On 12 December 1938, the U.S. Senate Temporary National Economic Committee (TNEC, the “monopoly committee,” chaired by Senator Joseph C. O’Mahoney) hears full-day testimony from F. G. Smith, president of Hartford-Empire Co. of Hartford, Connecticut. Smith — questioned by Hugh Cox of the U.S. Department of Justice — defends Hartford-Empire’s ownership of the patents on the machinery by which glass containers can be produced most economically, its practice of leasing the machinery on a royalty basis to individual manufacturers, and its stipulation of what type of container each licensee may produce and, in some cases, how many. Hartford-Empire’s licensing terms also reserved the right to decide whether or not a new manufacturer is to be admitted to the business.
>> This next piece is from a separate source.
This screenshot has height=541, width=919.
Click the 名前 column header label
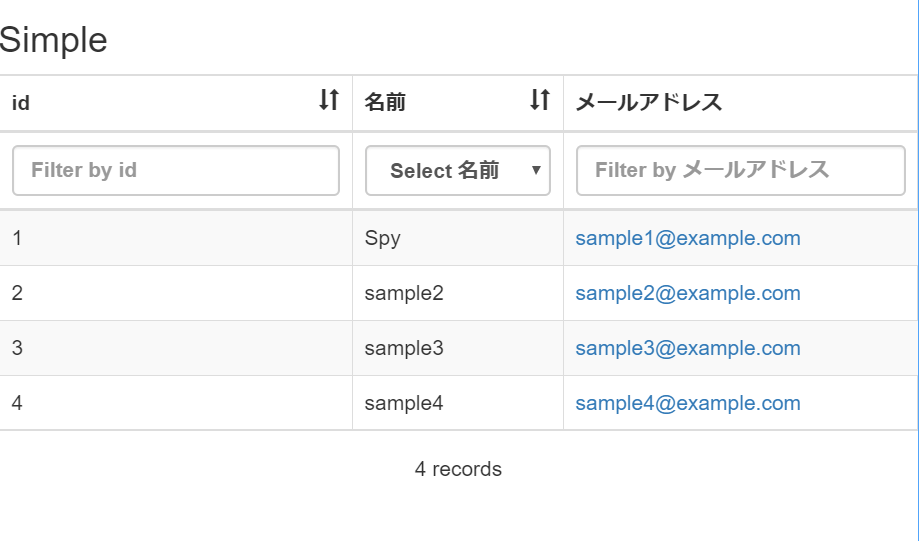point(385,102)
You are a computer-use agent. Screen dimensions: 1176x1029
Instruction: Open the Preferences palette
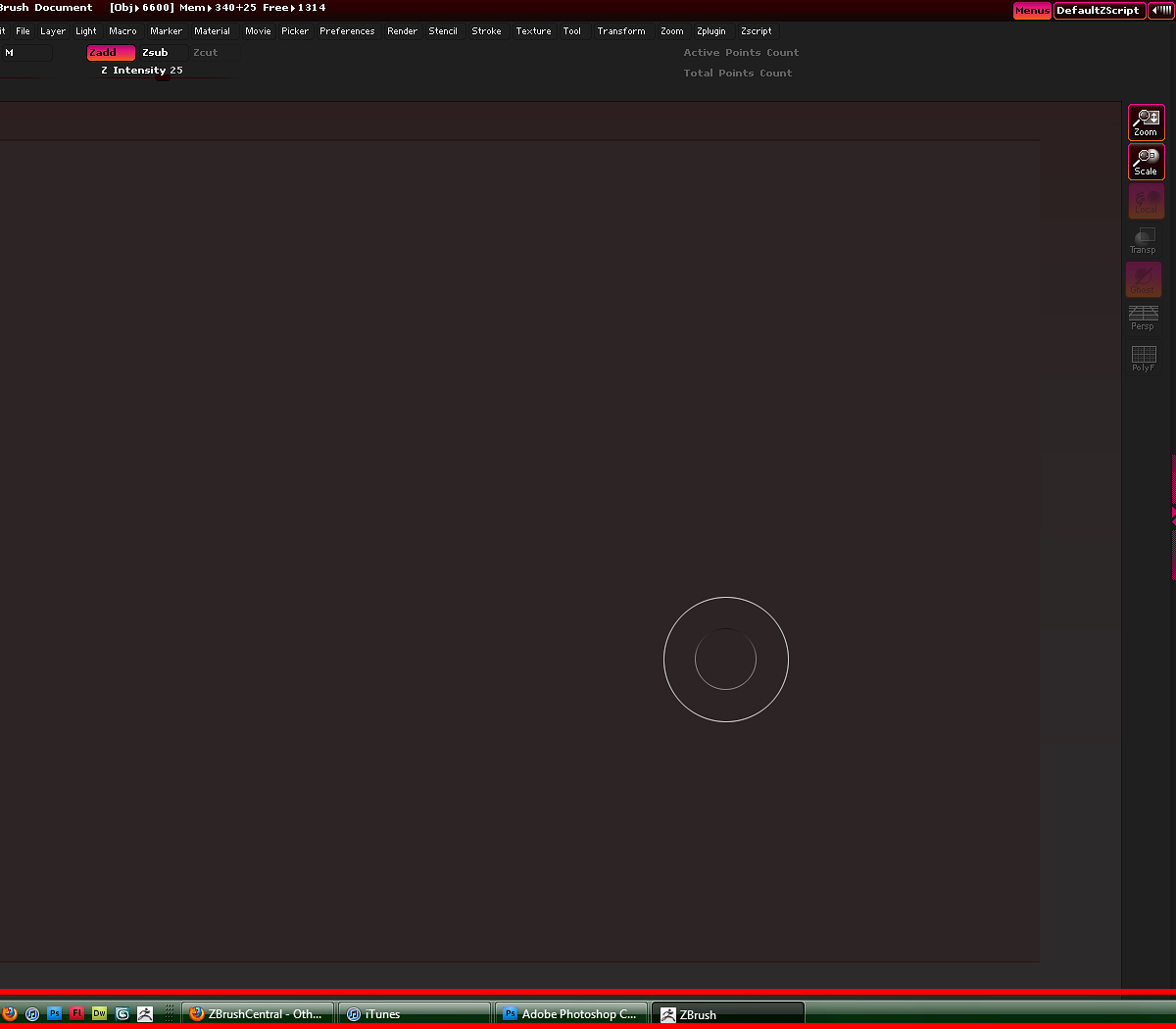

A second day of testimony (13 December) introduces R. T. Bufford Jr., secretary and counsel for Hartford-Empire (from R. H. Eberty, attorney for Hartford-Empire’s San Antonio office on the witness panel), who reads aloud from an internal Hartford-Empire memorandum explicitly characterizing Three Rivers Glass Company as “a perpetual thorn in the side of all the manufacturing companies” of the patent pool. Bufford further confirms that Hartford-Empire physically removed its machinery from the Three Rivers factory when the Texas firm could not pay — the closest period-source documentation on this site of the upstream chain of events that pushed Three Rivers into the 1932 receivership and the December 1936 reorganization under Ball.

The same testimony documents Hartford-Empire’s licensing income from 1916 through the late 1930s (a multi-million-dollar revenue stream tabulated on the witness exhibit) and Smith’s careful refusal to “unqualifiedly” deny that price control was within Hartford-Empire’s power — the line Senator O’Mahoney calls “the defect” of the system.

The TNEC investigation contributed to the evidentiary record that informed United States v. Hartford-Empire Co., decided by the Supreme Court in 1945 — the federal anti-trust case that the January 1946 Three Rivers shareholders’ suit invoked as its broader legal frame.